→ **DESCRIPTION OF THE TASK**
Can you echo every one of the rows below word for word, leaving the pictures out of your answer?
* begin *
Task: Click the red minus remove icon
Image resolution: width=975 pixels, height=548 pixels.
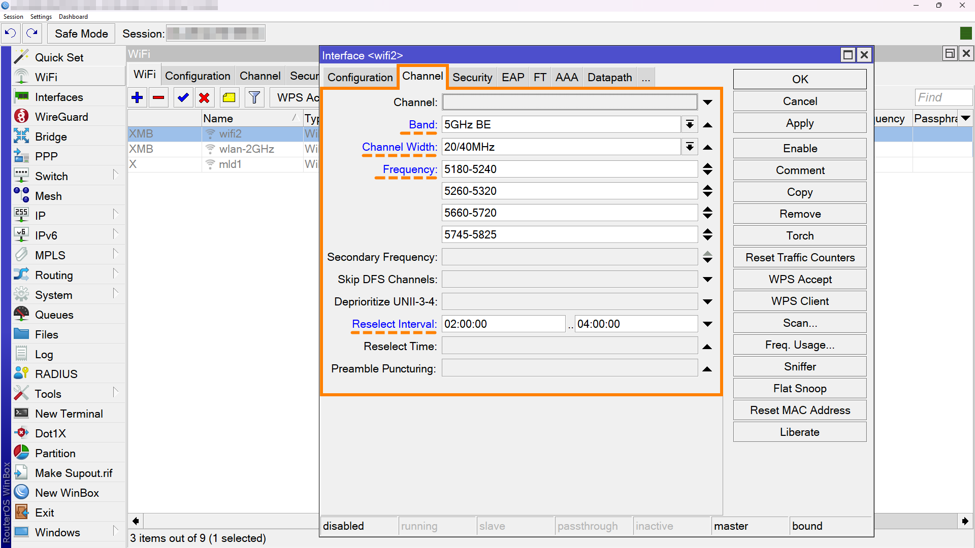Action: point(158,97)
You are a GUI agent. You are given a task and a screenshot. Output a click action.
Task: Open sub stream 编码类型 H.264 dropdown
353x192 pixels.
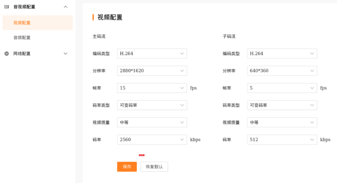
* end *
→ **COMPLETE OUTPUT**
Task: Click the red minus remove icon
Image resolution: width=975 pixels, height=548 pixels.
Action: point(158,97)
You are a GUI agent. You are given a task and a screenshot. Output a click action.
Task: Open sub stream 编码类型 H.264 dropdown
353x192 pixels.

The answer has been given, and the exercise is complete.